## Start Exercise material

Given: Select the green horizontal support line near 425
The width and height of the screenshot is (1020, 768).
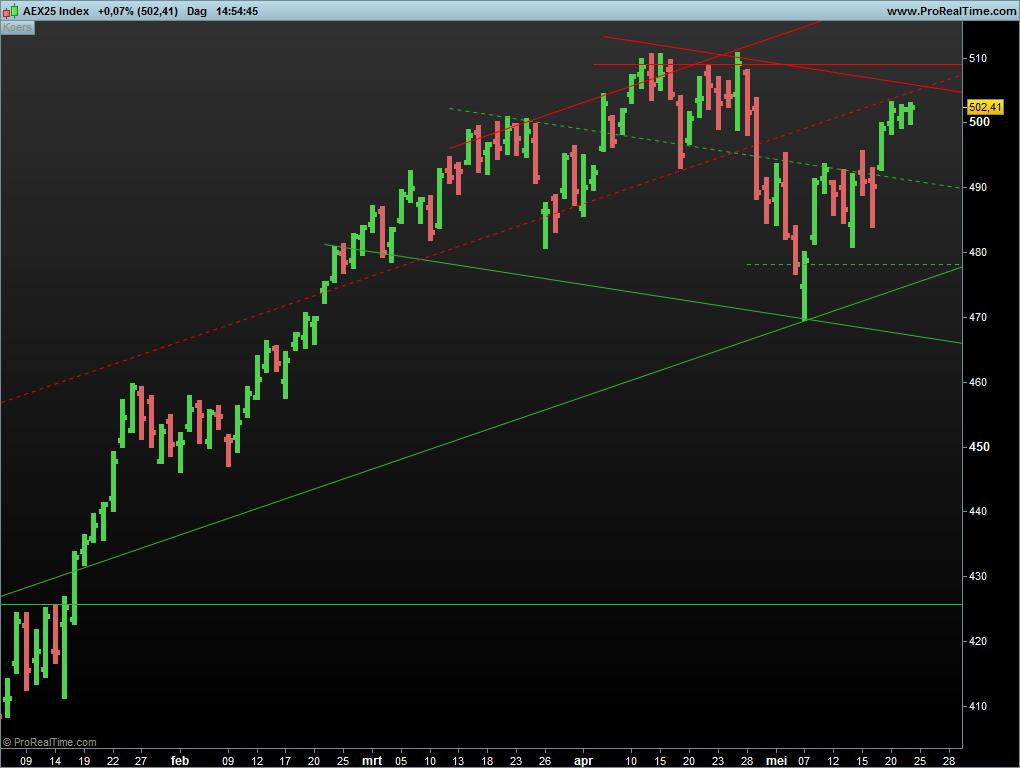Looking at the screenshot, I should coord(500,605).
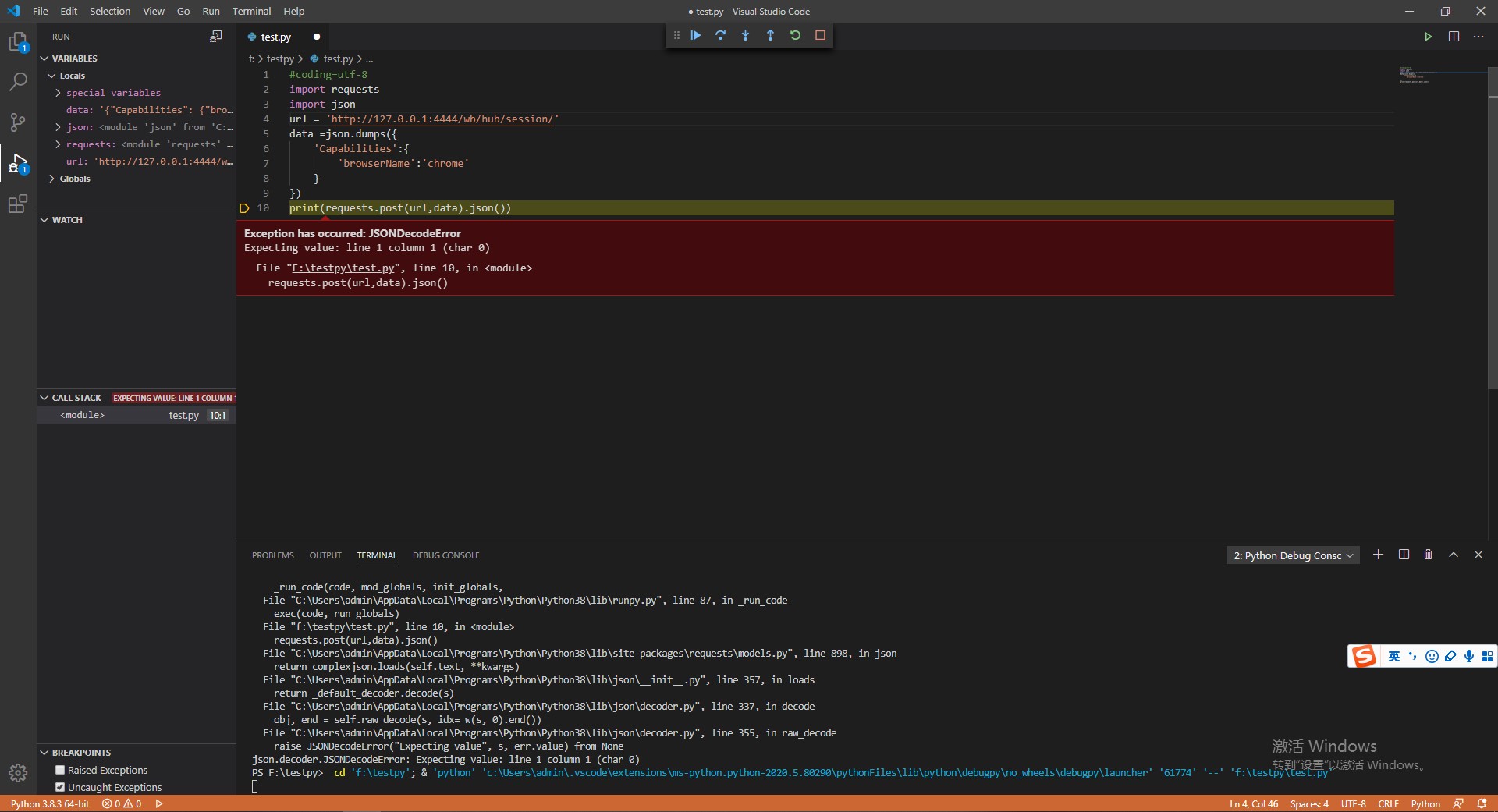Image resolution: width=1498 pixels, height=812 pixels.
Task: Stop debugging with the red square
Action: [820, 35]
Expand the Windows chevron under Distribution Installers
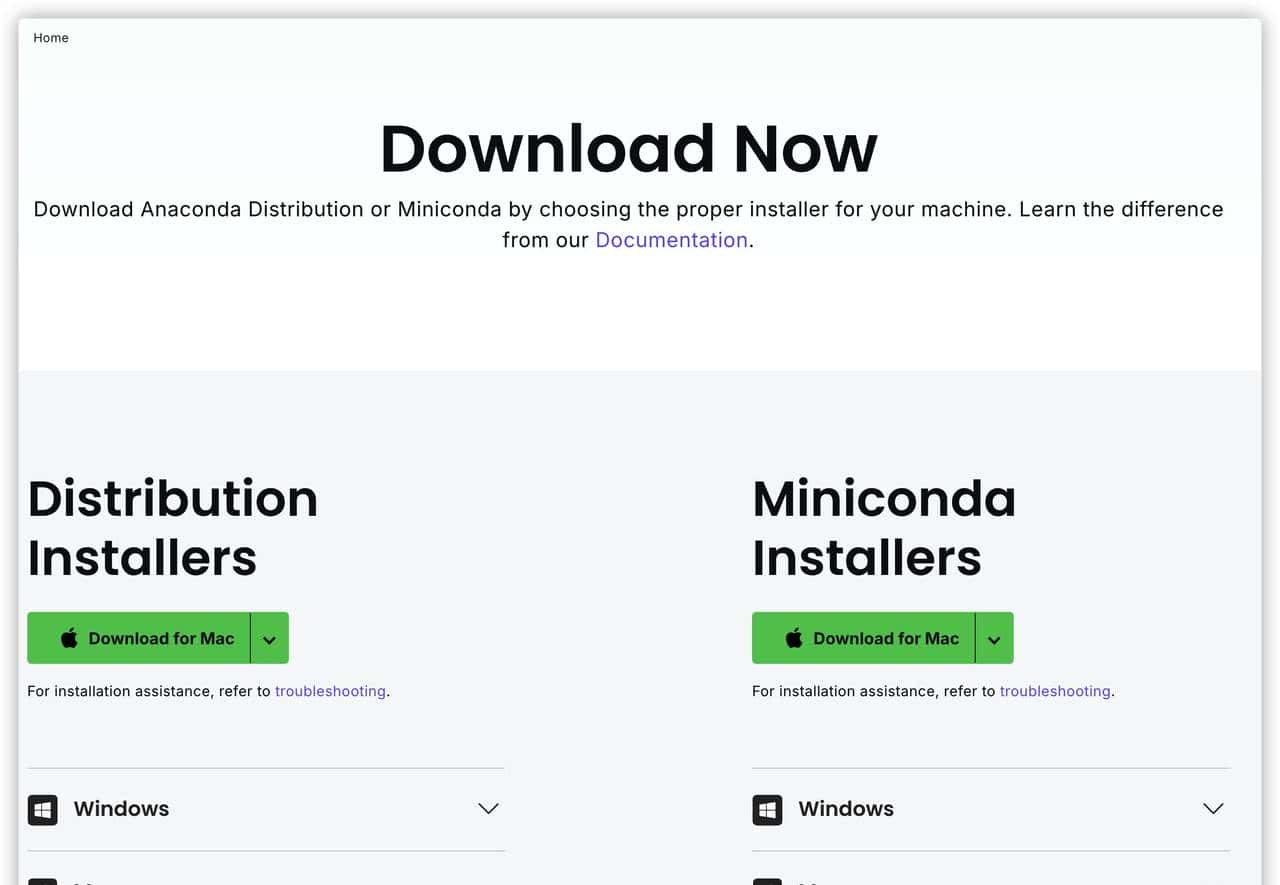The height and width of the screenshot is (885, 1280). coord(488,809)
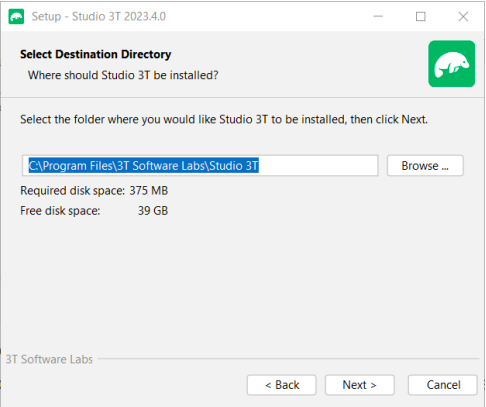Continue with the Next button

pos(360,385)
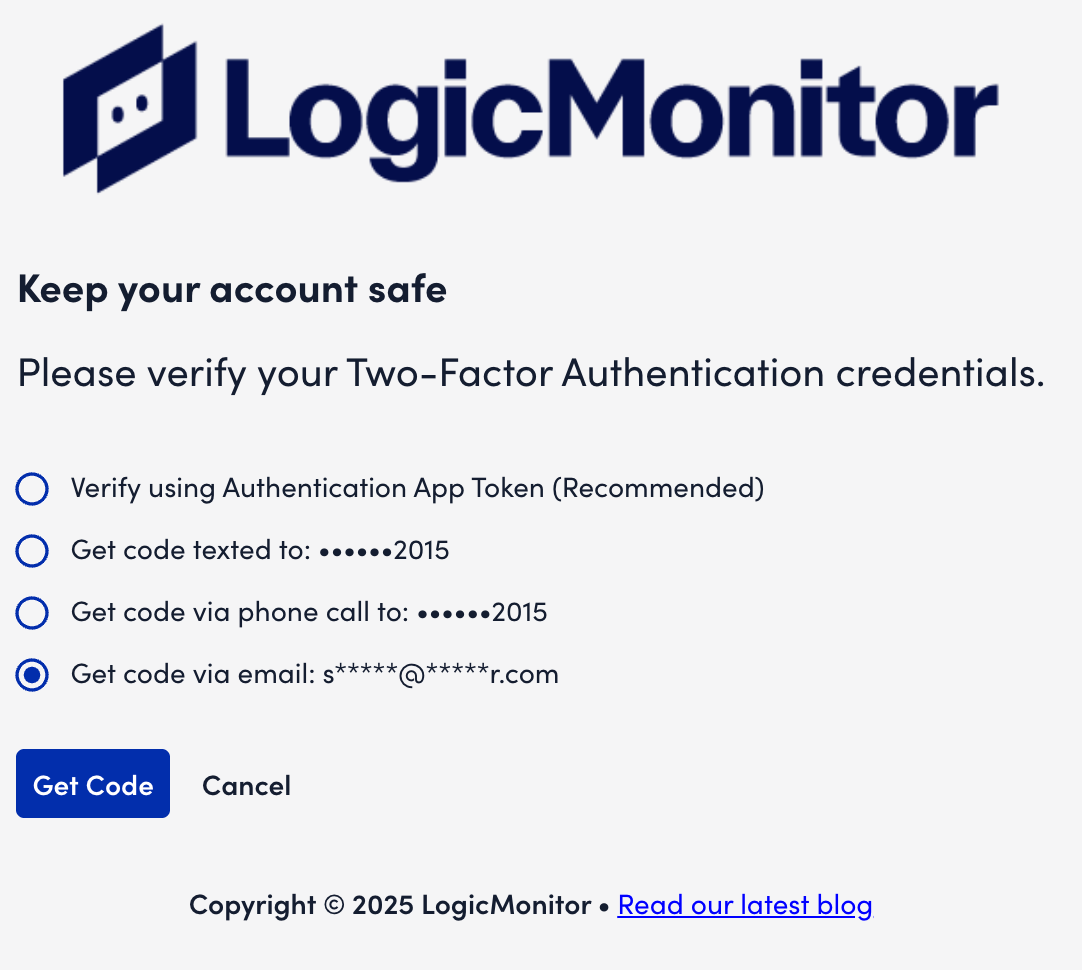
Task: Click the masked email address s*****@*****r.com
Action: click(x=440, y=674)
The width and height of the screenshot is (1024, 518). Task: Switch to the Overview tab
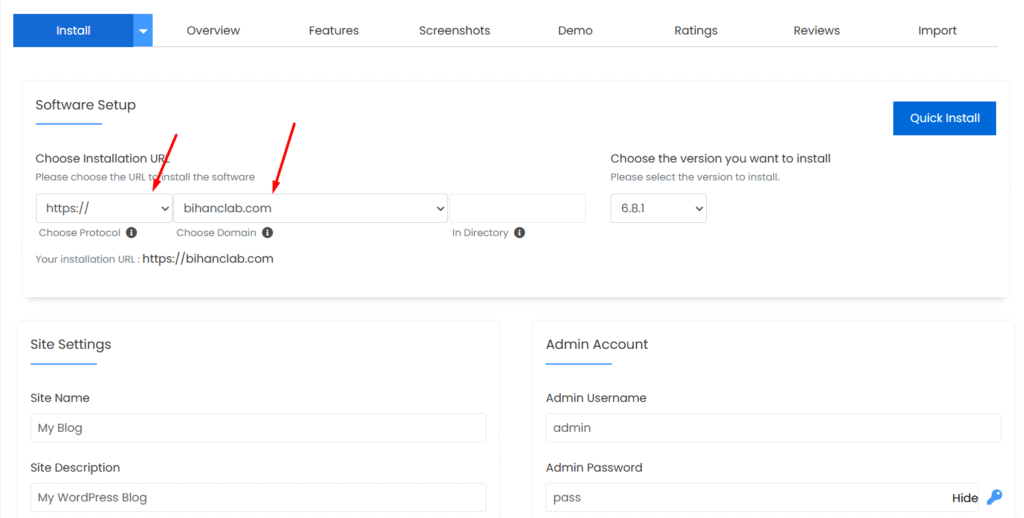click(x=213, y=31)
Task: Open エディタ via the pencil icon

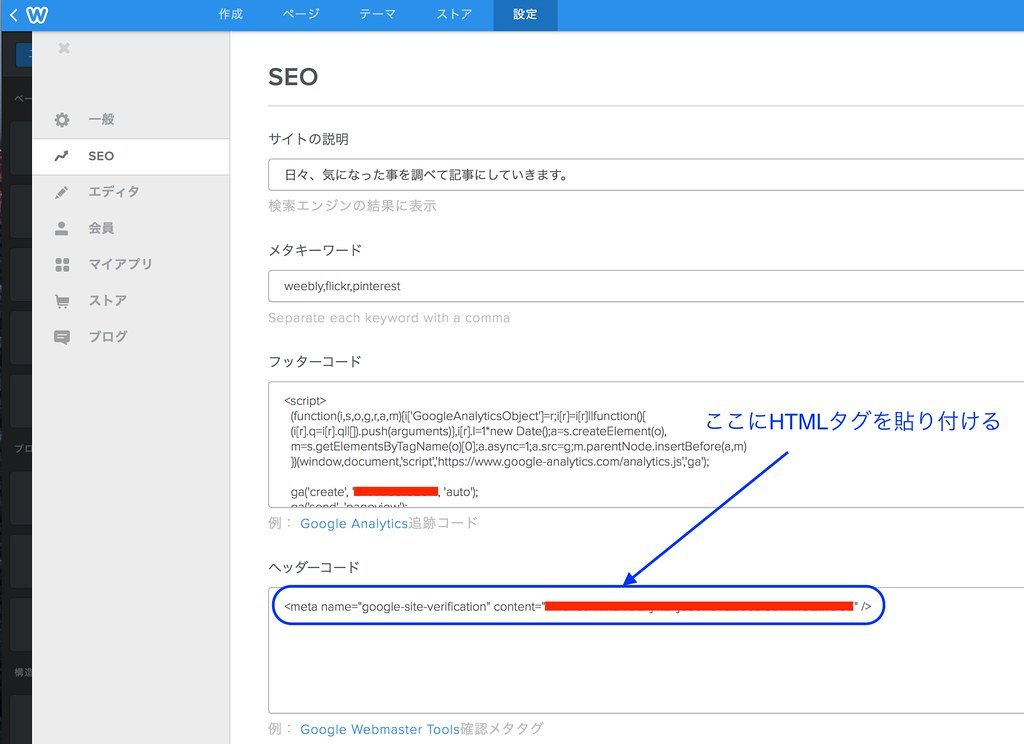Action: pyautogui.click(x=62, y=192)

## End Exercise material

▶ **Brief**
Count the lines above that contain the string "Task". Reply with the number alone.

▶ **Problem solution**
4